TASK DETAILS:
Answer these questions from the excerpt below on Kenya's budget impasse.
(a) How large is the debt the excerpt cites?
(b) Whose budget does the excerpt say the Treasury technocrats expurgated?
(c) At whom have the ruling party cadres publicly expressed their anger?

SOURCE EXCERPT:
+++++

PRESIDENT SHOULD DISSOLVE GOVERNMENT OVER BUDGETARY IMPASSE, MUDAVADI

The current Budget crisis is self-inflicted by Jubilee government due to lack of fiscal discipline.

Given the escalating stalemate over the budget and taxation, President Uhuru Kenyatta ought to think out of the box. 

In situations of paralysis like this, governments resign or dissolve.

Uhuru Kenyatta should dissolve his current crisis ridden government to reconstitute and re-engineer it anew to regain a foothold in Kenyans’ confidence.

The lack of confidence cuts across all segments of Kenyan society whose manifestations are;

- There is a crisis of confidence over Jubilee government inability to efficiently manage the economy. Kenyans have lost confidence in government over its financial indiscipline.

- There is agreement across the political divide that corruption is endemic in government and a large contributor to the budgetary crisis the country is facing. 

This is magnified by the fact that a large chunk of the burdensome loans and the budget are stolen within government bureaucracy.

- The ruling party cadres are at variance with the President. They’ve publicly expressed their anger at Treasury technocrats for apparently “misadvising” the President.

- The President himself has voiced disappointment with the shabby performance of his Treasury appointees in providing cogent economic solutions when he stated that the Finance Bill “fell short of (a) threshold. 

It protected the status quo and sacrificed the bigger vision”.

- The President is irked that his technocrats have put him at cross-purpose with key governance institutions. They caused a deep in relationship with the Judiciary when they expurgated its budget. 

He is then at variance with Parliament he accuses of taking “the easy path, instead of rising to the challenges of our time. It was good politics, but bad leadership.”

This disaffection within and outside government concerning lack of consistent fiscal policies is pervasive. But the Jubilee government is living denial over the rampage borrowing spree that has boomeranged. With a sh5.4 trillion debt and growing, creditors with due payments have come calling.

+++++

RECORDED DATA:
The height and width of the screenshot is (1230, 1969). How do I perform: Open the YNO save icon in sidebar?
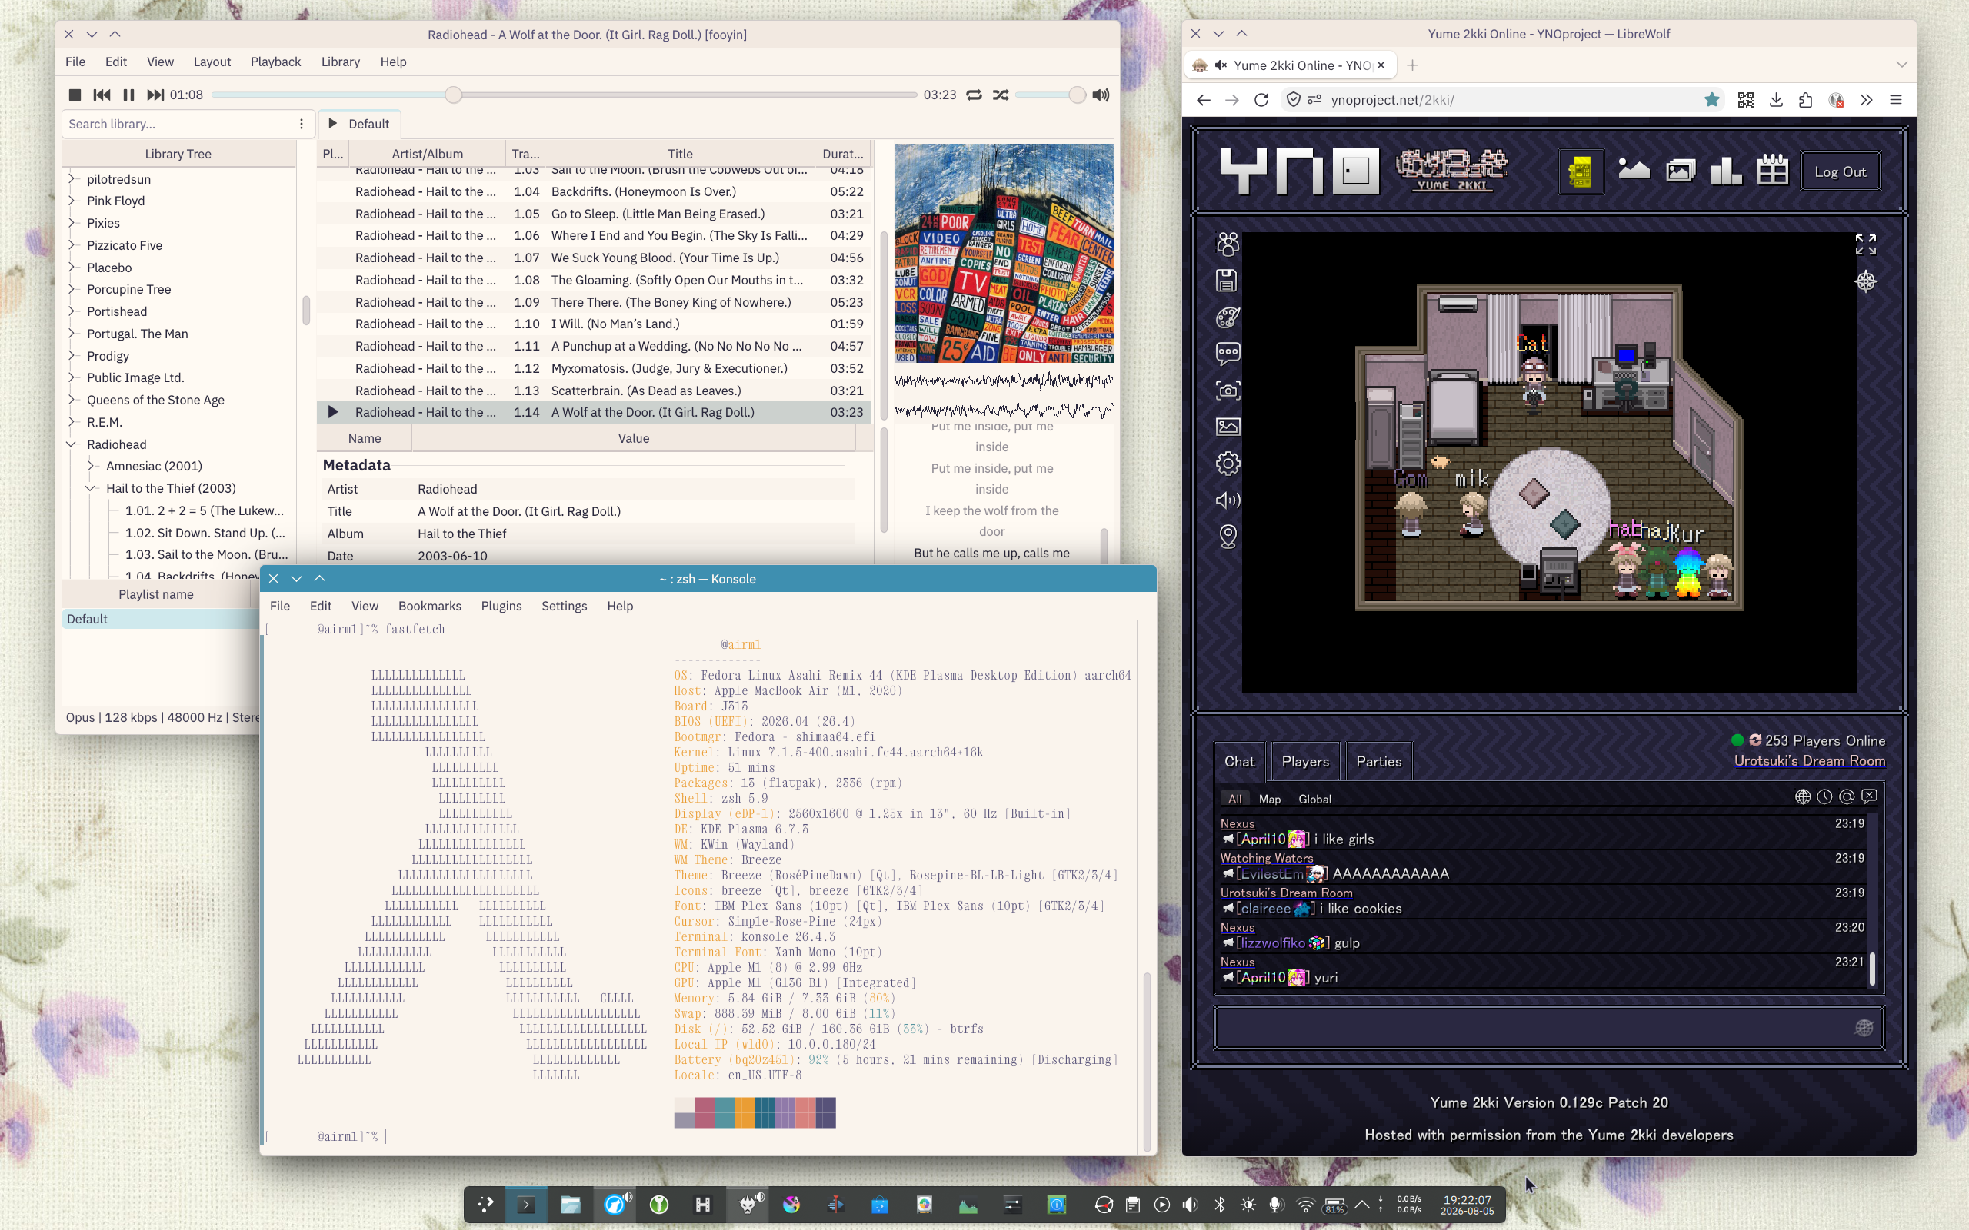(x=1227, y=281)
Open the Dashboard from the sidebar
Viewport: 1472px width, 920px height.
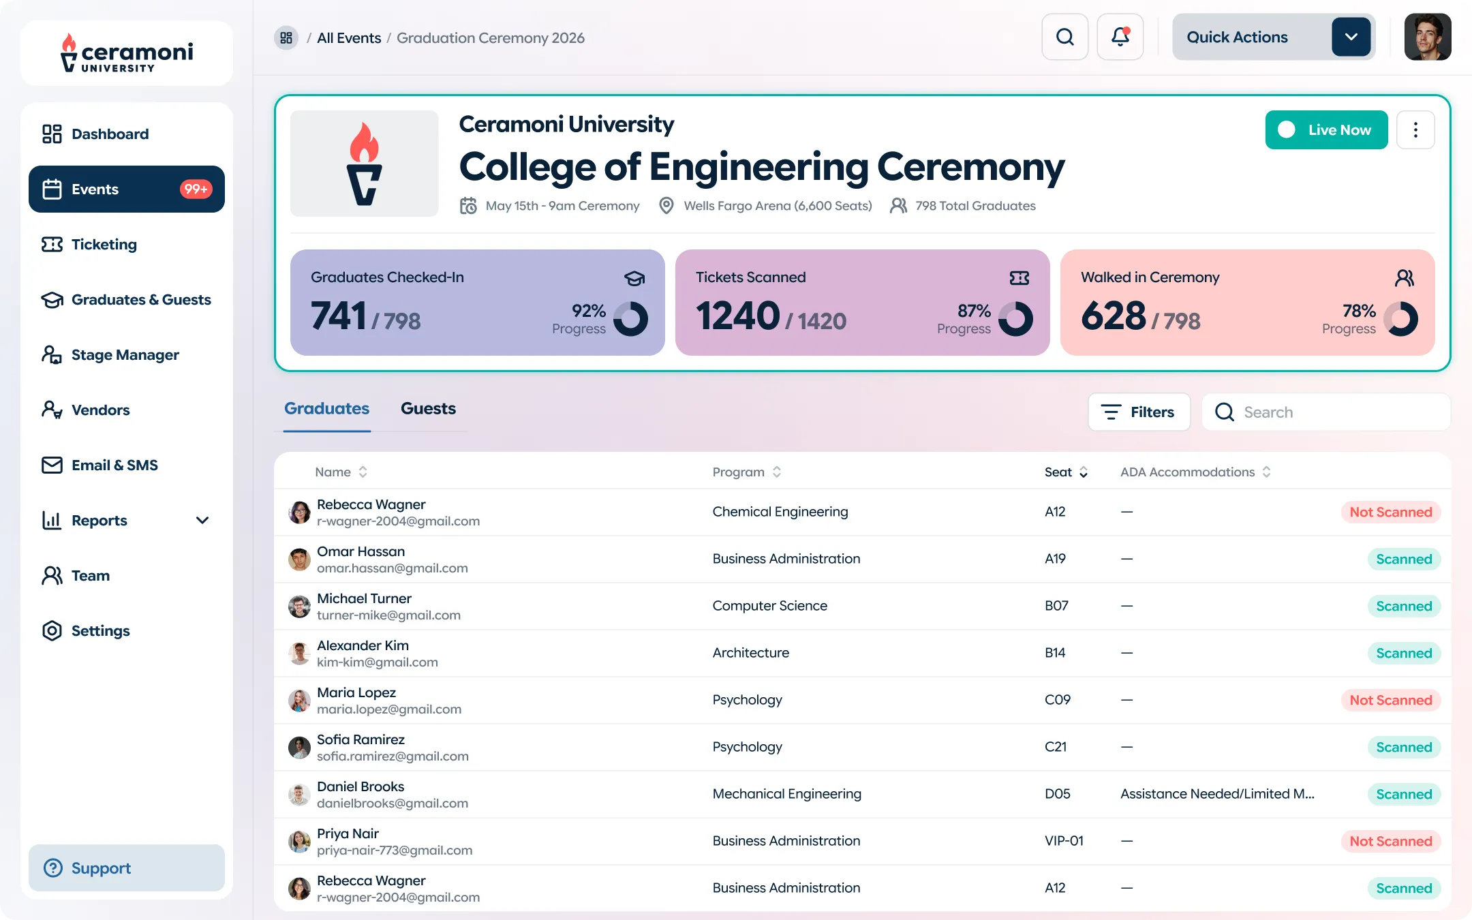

+++++

FINAL RESULT:
(a) The excerpt cites a debt of sh5.4 trillion that is still growing.
(b) The Treasury technocrats expurgated the Judiciary's budget.
(c) They have expressed their anger at the Treasury technocrats for apparently "misadvising" the President.